La trajectoire générale du dérèglement climatique est connue depuis plusieurs décennies, souligne-t-il. «Ce que nous découvrons aujourd’hui, c’est que certains phénomènes extrêmes peuvent survenir plus rapidement et plus intensément que les moyennes annoncées. En Europe, des recherches montrent que des niveaux de chaleur autrefois associés à la fin du siècle pourraient être possibles dès les années 2030.» Il fait ressortir : «Maurice ne représente qu’environ 0,01 % des émissions mondiales. Notre responsabilité est de réduire nos émissions, mais surtout de préserver nos forêts, wetlands, récifs, mangroves, sols et ressources en eau : ce sont nos protections les plus immédiates face à la crise climatique.


Les projets du ministère pour accélérer le virage renouvelable

Face à la forte dépendance aux combustibles fossiles, le ministère de l’Énergie mise sur plusieurs projets visant à augmenter la part des énergies renouvelables dans le mix énergétique national et à renforcer la sécurité énergétique du pays. En avril, le ministre de l’Énergie, Patrick Assirvaden, a présenté un ensemble de mesures visant à accélérer le développement des énergies renouvelables, avec l’objectif d’ajouter 405 mégawatts de capacité renouvelable au cours des deux à trois prochaines années.

Ce plan a été élaboré pour répondre aux principaux obstacles qui freinent le déploiement des projets, notamment les contraintes liées à la disponibilité des terrains, les délais dans les procédures administratives, les exigences techniques liées au raccordement au réseau du Central Electricity Board (CEB), ainsi que les difficultés d’accès au financement.

Parmi les projets annoncés figurent dix centrales solaires de 10 mégawatts chacune équipées de batteries ainsi que trois unités photovoltaïques de 40 mégawatts avec stockage. Le ministère a précisé que les nouveaux projets solaires devront être accompagnés de systèmes de stockage par batteries afin de garantir une meilleure intégration de l’énergie renouvelable dans le réseau et de répondre à la demande, notamment durant les heures de pointe en soirée.

Le projet de centrale photovoltaïque flottante à Tamarin Falls, d’une capacité comprise entre 17,5 et 20 mégawatts, fait également partie des initiatives prévues.
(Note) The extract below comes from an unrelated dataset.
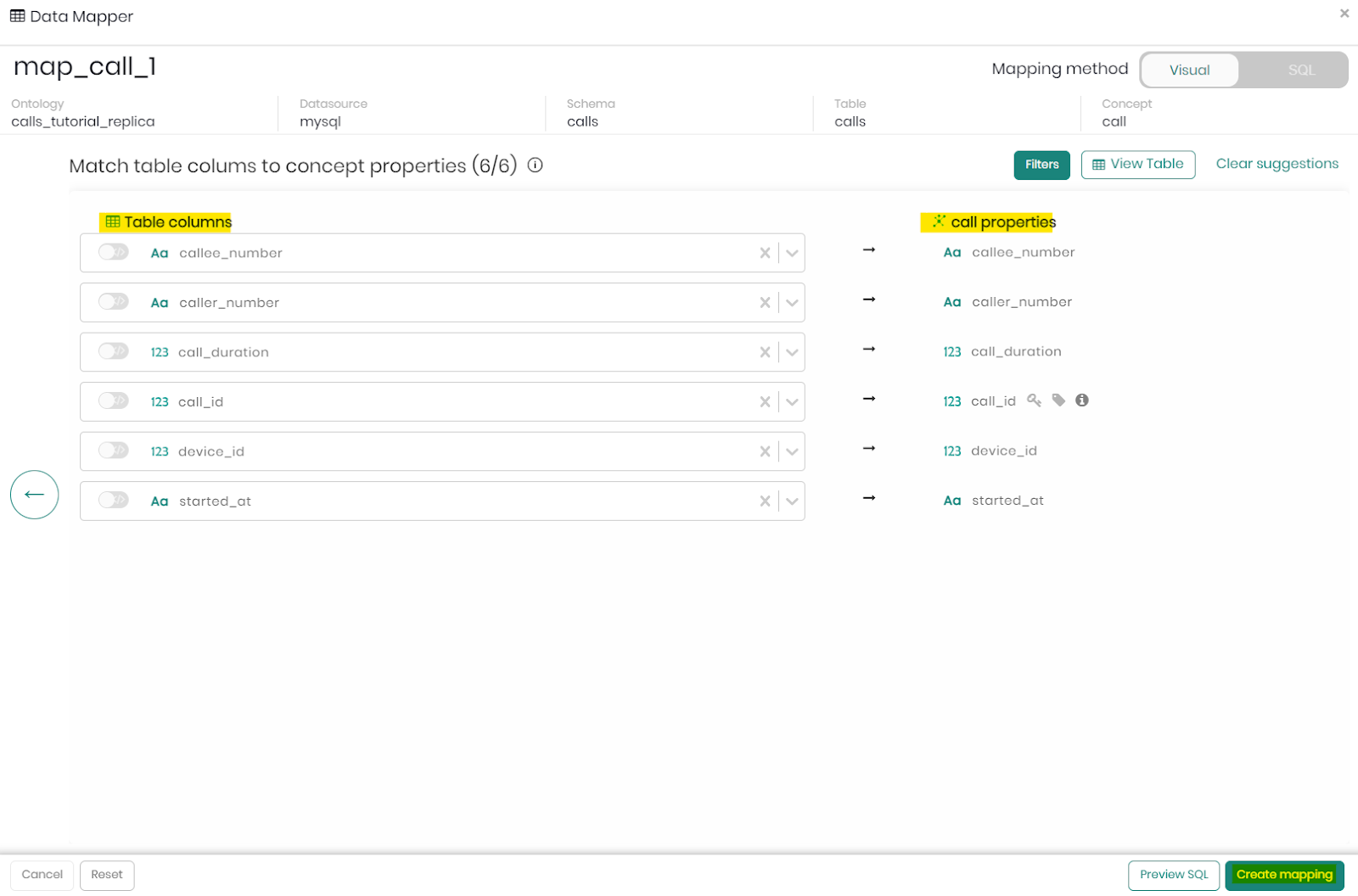Click the back arrow circle button
Image resolution: width=1358 pixels, height=896 pixels.
34,495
Le gouvernement mise aussi sur l’agrivoltaïsme, avec 39 projets soumis à ce jour, dont 31 ont obtenu une lettre d’intention du CEB, représentant une capacité potentielle de 80 mégawatts. Le ministère a également annoncé une ouverture accrue du marché solaire aux entreprises et aux ménages.

En parallèle, la stratégie prévoit une réduction progressive de la dépendance au charbon grâce au développement de la biomasse. Le ministère vise notamment à remplacer entre 10 % et 15 % de la consommation de charbon par des sources de biomasse.